Thanks all for joining! See you next month!

August 9th, 2018

These are the notes from our second community call, held at 11:00am EDT on Thursday, August 9th, 2018.

  1. Lean Table View

    SHIELD now supports a Lean Table View, for collapsing lots of cards into a more compact, tabular view. We'll be working on making that view also available on the wizards (configure backup, run ad hoc, and restore).

  2. Optional Compression

    Bzip2 Compression of archives is now optional. The implementation makes it modular, so we can add in new compression schemes (gzip, zip, lzma, etc.)

  3. Plugin Reference Documentation

    We've started documenting the SHIELD Plugins and their configuration.

Thanks all for joining! See you next month!

July 12th, 2018

These are the notes for our first ever community call, held at 11:00am EDT on Thursday, July 12th, 2018.

  1. The Website

    We have a website at https://shieldproject.io.

    We are putting all of our documentation, guides, and manuals there

    Work is underway on fleshing out the SHIELD Operator's Manual, and the Plugin Reference.

    We're also hoping to build out recipe-based docs like How do I backup Cloud Foundry?

  2. The Trello Board

    We have started using a Trello Board for coordinating developer activity. If you want to get involved in hacking on SHIELD, ask in the #help channel on Slack.

    Github Issues will still be the place to report bugs and ask for feature requests. Trello is more for things that require multiple different states, prioritization, backlog management, etc.

    Every month we will be highlighting delivered features and fixed bugs that we feel are important enough to announce (big, operator-visible stuff), and discussing our focus for the next month.

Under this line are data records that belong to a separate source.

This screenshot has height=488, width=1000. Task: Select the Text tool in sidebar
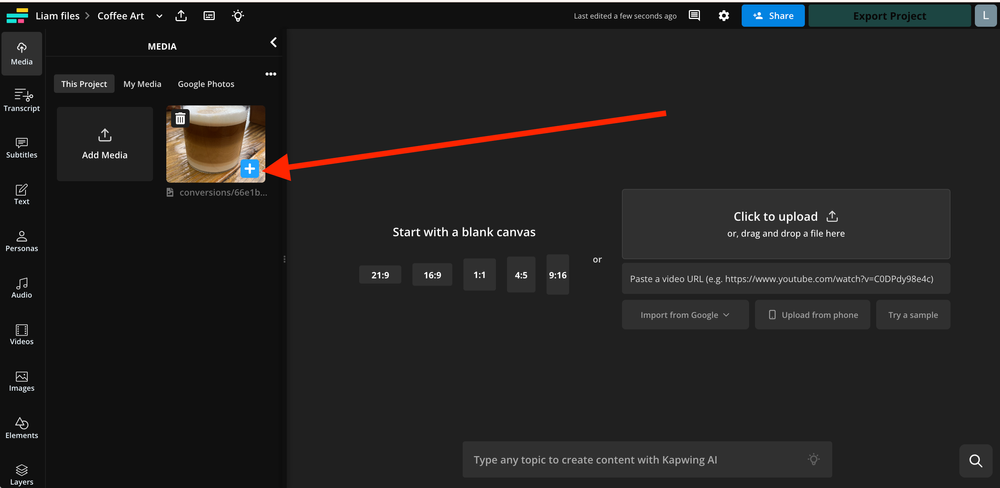click(x=21, y=193)
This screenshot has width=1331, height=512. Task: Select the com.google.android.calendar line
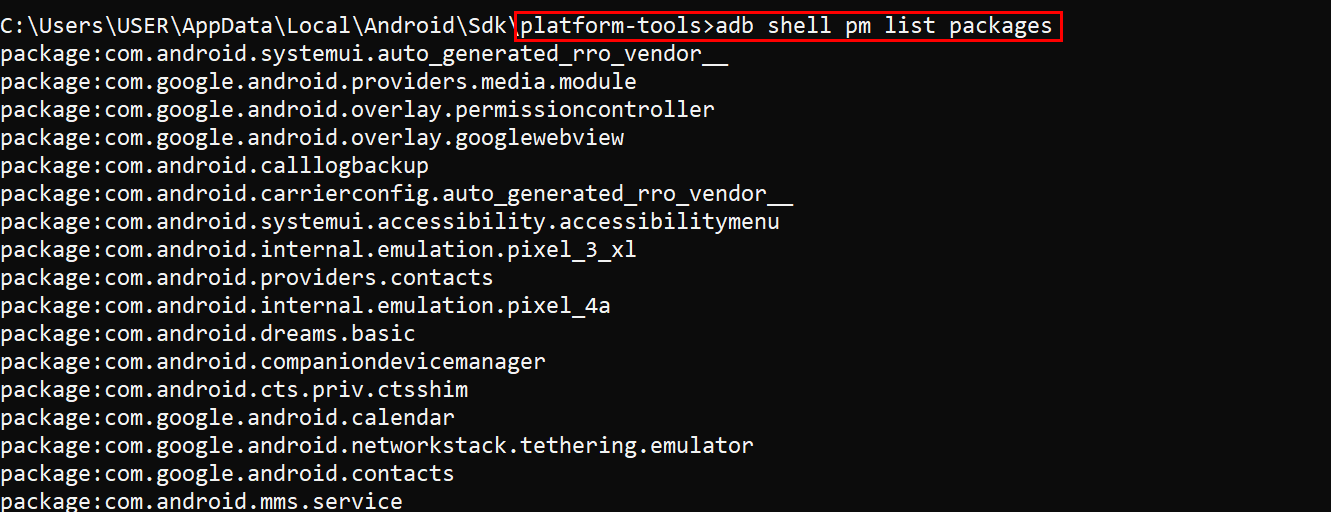[x=227, y=418]
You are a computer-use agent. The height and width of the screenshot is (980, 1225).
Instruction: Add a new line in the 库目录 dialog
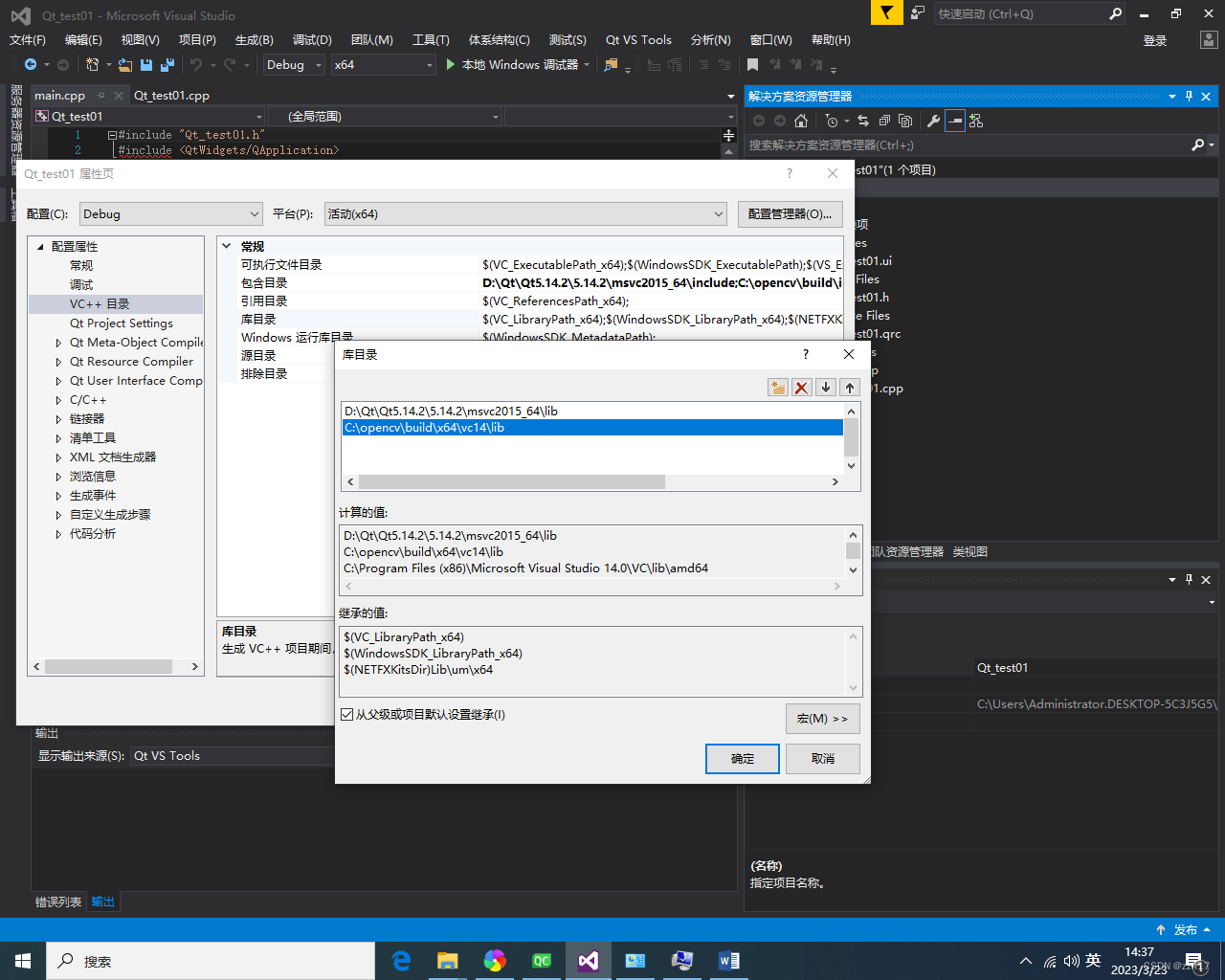pyautogui.click(x=777, y=387)
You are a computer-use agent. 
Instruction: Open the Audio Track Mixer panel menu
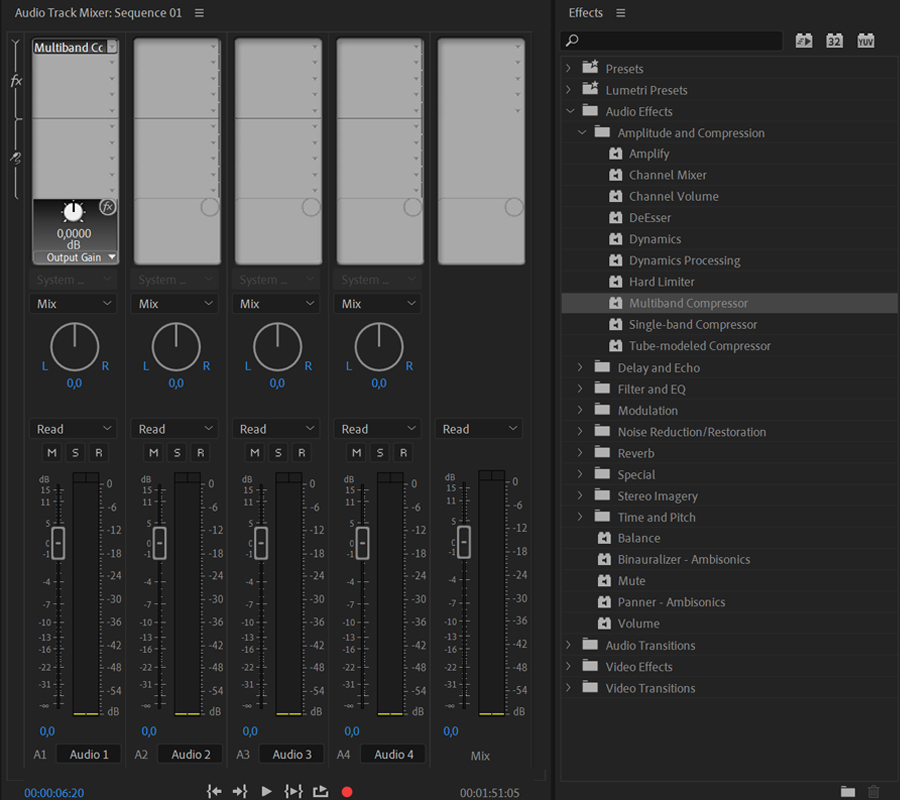[x=199, y=13]
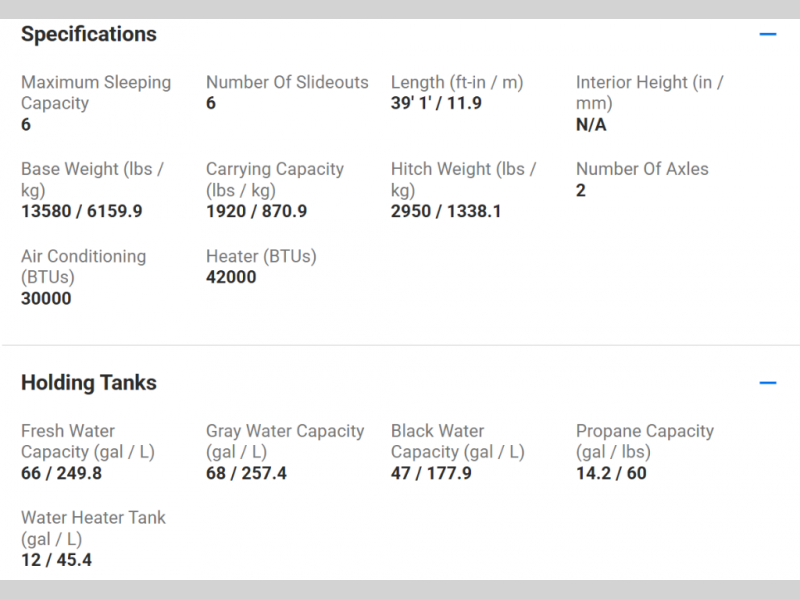Click the Number Of Axles label
This screenshot has width=800, height=599.
tap(642, 169)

  3. Current Future Direction

    We've got a lot of minor bugs in the Trello backlog; we're focusing on those first, to get them fixed and get the fixes shipped.

    We've also conducted an internal review, which we're calling Gap Analysis. Put simply, it's all the things we haven't finished, and all the features we know we need but haven't implemented. This includes things like being able to edit systems from the web interface, viewing tasks, rescheduling backup jobs, etc.

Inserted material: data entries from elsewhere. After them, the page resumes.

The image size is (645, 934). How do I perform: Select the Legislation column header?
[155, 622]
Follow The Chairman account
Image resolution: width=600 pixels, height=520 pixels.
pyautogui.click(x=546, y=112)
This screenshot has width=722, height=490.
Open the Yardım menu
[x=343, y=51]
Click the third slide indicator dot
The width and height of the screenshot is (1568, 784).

    Once we've got the bug backlog tamed, we'll be moving onto the gap tickets.

  4. Release Cadence

    We're hoping to hit a weekly release schedule with SHIELD, the SHIELD BOSH release, and the SHIELD Genesis Kit. Our current plan is to cut new point releases on Friday afternoons.

  5. Open Forum

    Jordan asked a bunch of questions. Thanks, mate!

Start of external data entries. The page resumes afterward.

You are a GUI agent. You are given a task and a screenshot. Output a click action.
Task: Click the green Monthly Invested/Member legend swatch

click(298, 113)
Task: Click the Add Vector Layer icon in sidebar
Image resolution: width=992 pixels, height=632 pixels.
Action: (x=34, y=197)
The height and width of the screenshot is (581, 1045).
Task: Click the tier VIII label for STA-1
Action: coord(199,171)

    • CLI Help Documentation - Curious whether or not we were going to provide more documentation for CLI usage, either via the website, or inline via --help flags.

      Short answer: yes.

      Long answer: definitely yes, via both methods. We'll review the state of SHIELD help inside the CLI, and see if there are logical places to flesh out what we've got, cover more abstract topics, etc.

    • Can SHIELD itself be recovered via the CLI only?

      Currently, no. The SHIELD recovery mechanism (with the fixed key backup) relies on visual elements that are part of the Web UI. However, it's a good feature (one we're missing, so it's a "gap"), and we'll be looking into support for that particular workflow.

    • Manual Archive Management - Having deleted archives manually from backing cloud storage, Jordan noticed that the SHIELD Web UI didn't update its storage usage counts.

      This is normal, and we'll address it specifically in the documentation, since SHIELD expects to have full and complete control over cloud storage. We did talk through a UI view (CLI and Web) for browsing cloud storage archives, and deleting them there, with an eye towards reclaiming space.

    • Monitoring and Notifications - Is it possible to notify about storage usage limits being reached, failing storage, failing jobs, etc.?

      Short answer: yes, via the /v2/health endpoint, in an external monitoring system.

      Long answer: we have plans for a separate project / product, for handling notifications more globally, with business logic and dispatch rules built into that system, which SHIELD would then integrate with.

Thanks all for joining! See you next month!